As principais lições que as startups ensinam às empresas maduras não costumam aparecer publicamente. São ofuscadas pelos resultados tangíveis dos contatos. Enumerando, as lições-chave abrangem próximas práticas, mudança de comportamentos e mentalidades nas pessoas, nova cultura organizacional e projeção do futuro. 

Entre as próximas práticas, que começam a ser vistas como tão importantes quanto as melhores práticas, destaca-se, por exemplo, o enxugamento de processos (e consequente ganho de agilidade), a começar pelo processo de inovação. “As grandes percebem que conseguem conduzir um projeto sem fazer três orçamentos, um mês de avaliação e ‘n’ minutas de contrato”, conta Garutti. Em vez disso, aprendem a tentar, errar e tentar de novo. Os gestores das empresas maduras também entendem que precisam estar mais no campo, conversando com clientes. “Veem que isso é mais útil que pesquisa de mercado e mais valioso  que ficar no computador e contratar terceiros”, diz Garutti.

O Itaú Unibanco, que criou o espaço de startups Cubo com a Redpoint e.Ventures, identifica várias práticas aprendidas na convivência com as startups, como afirma Erica Jannini, superintendente de gestão de tecnologia da informação (TI) do banco, entre as quais a agilidade nas decisões, a gestão dos recursos por escassez e a capacidade de escalar produtos rapidamente. 

O que acontece com comportamentos, mentalidades e cultura organizacional na aproximação com startups? “É como se fizéssemos um refresh na companhia”, explica Romeo Busarello, diretor de marketing e ambientes digitais da Tecnisa, que criou o Fast Dating, um pitching periódico em que gestores da incorporadora recebem propostas de startups. O refresh ocorre porque os gestores abriram-se ao novo, e a cultura também está mudando com as iniciativas do Fast Dating que foram incorporadas, como a digitalização de todo o catálogo de vendas, em substituição ao papel, que aumenta a orientação digital. 

A maior produtividade por pessoa, alavancada pela sede de aprender, é outra mudança cultural almejada nessas trocas. “Por causa da cultura organizacional diferenciada, é comum que algumas poucas pessoas de uma startup consigam fazer o mesmo trabalho que muitos profissionais de uma grande empresa, e, às vezes, fazem mais e melhor”, diz Flávio Pripas, diretor do Cubo. 

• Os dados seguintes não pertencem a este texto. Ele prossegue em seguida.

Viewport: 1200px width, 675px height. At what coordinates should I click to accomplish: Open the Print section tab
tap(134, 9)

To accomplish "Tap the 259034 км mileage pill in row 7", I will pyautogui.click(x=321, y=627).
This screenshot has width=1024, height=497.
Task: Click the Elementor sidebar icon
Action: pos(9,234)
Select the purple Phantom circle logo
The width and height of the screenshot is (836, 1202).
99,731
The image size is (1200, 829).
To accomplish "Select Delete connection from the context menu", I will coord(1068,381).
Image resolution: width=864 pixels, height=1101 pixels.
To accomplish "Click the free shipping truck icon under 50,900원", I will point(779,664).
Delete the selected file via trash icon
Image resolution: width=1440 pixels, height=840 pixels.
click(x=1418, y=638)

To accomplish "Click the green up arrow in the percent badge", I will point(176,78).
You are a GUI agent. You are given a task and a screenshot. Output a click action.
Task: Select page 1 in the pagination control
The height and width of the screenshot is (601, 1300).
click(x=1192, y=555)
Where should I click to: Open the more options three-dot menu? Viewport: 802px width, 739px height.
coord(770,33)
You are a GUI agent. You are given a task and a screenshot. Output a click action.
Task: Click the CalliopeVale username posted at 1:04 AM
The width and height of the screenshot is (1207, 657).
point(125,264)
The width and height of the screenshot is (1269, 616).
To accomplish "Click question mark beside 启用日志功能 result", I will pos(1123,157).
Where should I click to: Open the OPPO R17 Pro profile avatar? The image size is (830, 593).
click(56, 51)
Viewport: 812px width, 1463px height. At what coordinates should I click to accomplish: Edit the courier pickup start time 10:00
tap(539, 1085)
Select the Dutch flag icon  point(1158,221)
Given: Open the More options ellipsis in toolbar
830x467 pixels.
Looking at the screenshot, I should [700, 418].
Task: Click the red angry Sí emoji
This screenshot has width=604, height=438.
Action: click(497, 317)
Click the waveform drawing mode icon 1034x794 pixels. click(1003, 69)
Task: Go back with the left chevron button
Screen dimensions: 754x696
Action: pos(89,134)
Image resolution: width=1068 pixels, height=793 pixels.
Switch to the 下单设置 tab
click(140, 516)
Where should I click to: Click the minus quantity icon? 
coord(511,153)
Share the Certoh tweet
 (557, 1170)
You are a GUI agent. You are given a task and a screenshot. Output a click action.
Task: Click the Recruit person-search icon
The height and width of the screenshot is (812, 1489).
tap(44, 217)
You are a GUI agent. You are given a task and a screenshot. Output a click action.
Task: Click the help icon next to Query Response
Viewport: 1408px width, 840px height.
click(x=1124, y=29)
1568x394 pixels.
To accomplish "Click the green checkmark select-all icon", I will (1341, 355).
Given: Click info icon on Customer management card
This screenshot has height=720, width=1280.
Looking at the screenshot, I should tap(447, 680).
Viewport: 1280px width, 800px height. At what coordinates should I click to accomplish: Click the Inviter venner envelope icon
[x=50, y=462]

É um exemplo motivador para o pessoal corporativo. Jannini, do Itaú Unibanco, confirma esse impacto cultural. “Com o Cubo, estamos nos conectando com pessoas cheias de energia e que querem tornar o mundo melhor. Entendemos que podemos apreender muito disso ao nos aproximarmos dos empreendedores”, observa a superintendente. “Existe um valor de transgressão interessante nessa mudança cultural”, complementa Garutti, da Aceleratech, garantindo que isso tem chegado aos níveis mais seniores da hierarquia. A lição final é sobre o futuro. Como as startups provavelmente estão desenvolvendo hoje os grandes negócios de amanhã, as empresas maduras esperam, com a nova rede de relacionamentos, conseguir antecipar desejos e necessidades de amanhã. Luciana Hashiba, gerente de inovação da Natura, resume os aprendizados: “Há ganho no modo de trabalhar, em um novo olhar, no aspecto cultural e nas conexões com novas redes”.

**A FORMA DE TRANSMISSÃO**

As empresas maduras aprendem com as startups de diversas maneiras, todas baseadas nas trocas entre pessoas. A Telefônica Vivo, por exemplo, tem uma aceleradora de startups dentro de casa, a Wayra, e promove o aprendizado intensivo conduzindo projetos de inovação aberta com a participação de pessoas dos dois lados. No segundo semestre de 2015, expandiu horizontes ao não limitar mais o aprendizado às startups da aceleradora. 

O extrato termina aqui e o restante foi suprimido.